Rodarta Corporation applies manufacturing overhead to products on the basis of standard machine-hours. The company's predetermined overhead rate for fixed manufacturing overhead is $4.10 per machine-hour and the denominator level of activity is 4,300 machine-hours. In the most recent month, the total actual fixed manufacturing overhead was $17,730 and the company actually worked 4,230 machine-hours during the month. The standard hours allowed for the actual output of the month totaled 4,250 machine-hours. What was the overall fixed manufacturing overhead volume variance for the month?
Multiple Choice
$82 Favorable
$287 Favorable
$287 Unfavorable
$205 Unfavorable
.
Teall Corporation has a standard cost system in which it applies manufacturing overhead to products on the basis of standard machine-hours (MHs).

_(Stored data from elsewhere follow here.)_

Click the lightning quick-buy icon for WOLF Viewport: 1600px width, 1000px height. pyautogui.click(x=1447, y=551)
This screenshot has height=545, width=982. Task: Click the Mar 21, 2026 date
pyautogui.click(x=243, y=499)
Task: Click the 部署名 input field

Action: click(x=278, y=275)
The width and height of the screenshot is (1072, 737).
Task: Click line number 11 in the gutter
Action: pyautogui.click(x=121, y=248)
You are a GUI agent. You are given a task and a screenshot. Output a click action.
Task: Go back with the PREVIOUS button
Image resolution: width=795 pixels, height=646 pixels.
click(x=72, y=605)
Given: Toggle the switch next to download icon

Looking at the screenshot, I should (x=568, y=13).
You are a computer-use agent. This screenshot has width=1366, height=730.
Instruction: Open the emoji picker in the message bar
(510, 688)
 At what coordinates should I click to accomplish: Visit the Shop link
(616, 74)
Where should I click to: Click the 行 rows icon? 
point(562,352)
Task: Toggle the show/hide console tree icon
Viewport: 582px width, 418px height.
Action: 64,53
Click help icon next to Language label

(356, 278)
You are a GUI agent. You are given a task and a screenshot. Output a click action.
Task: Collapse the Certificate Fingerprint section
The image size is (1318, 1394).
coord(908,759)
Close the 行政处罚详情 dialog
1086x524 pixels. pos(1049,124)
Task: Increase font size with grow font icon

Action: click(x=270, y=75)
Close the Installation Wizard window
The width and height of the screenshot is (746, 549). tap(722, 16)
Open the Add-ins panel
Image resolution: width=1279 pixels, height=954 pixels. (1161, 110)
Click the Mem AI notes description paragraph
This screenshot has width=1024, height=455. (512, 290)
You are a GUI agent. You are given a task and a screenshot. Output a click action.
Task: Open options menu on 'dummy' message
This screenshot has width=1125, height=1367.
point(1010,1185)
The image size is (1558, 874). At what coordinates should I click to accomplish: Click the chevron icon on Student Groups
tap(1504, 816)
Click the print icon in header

The company has provided the following data for the most recent month:
Budgeted level of activity | 8,700 | MHs | |
Actual level of activity | 8,800 | MHs | |
Standard variable manufacturing overhead rate | $ | 5.90 | per MH |
Budgeted fixed manufacturing overhead cost | $ | 52,000 | |
Actual total variable manufacturing overhead | $ | 53,600 | |
Actual total fixed manufacturing overhead | $ | 56,200 | |
What was the fixed manufacturing overhead budget variance for the month?
Multiple Choice
$4,200 Unfavorable
$4,200 Favorable
$590 Favorable
$590 Unfavorable
.
Solution 1:
Budgeted manufacturing overhead = 4300*$4.10 = $17,630
Manufacturing overhead applied = Standard hours * Predetermined overhead rate = 4250 * $4.10 = $17,425
fixed manufacturing overhead volume variance = Fixed overhead applied - budgeted fixed overhead
= $17,425 - $17,630 = $205 Unfavorable
Hence last option is correct.
Solution 2:
Fixed manufacturing overhead budget variance = Budgted fixed manufacturing overhead - Actual fixed manufacturing overhead
= $52,000 - $56,200 = $4,200 Unfavorable.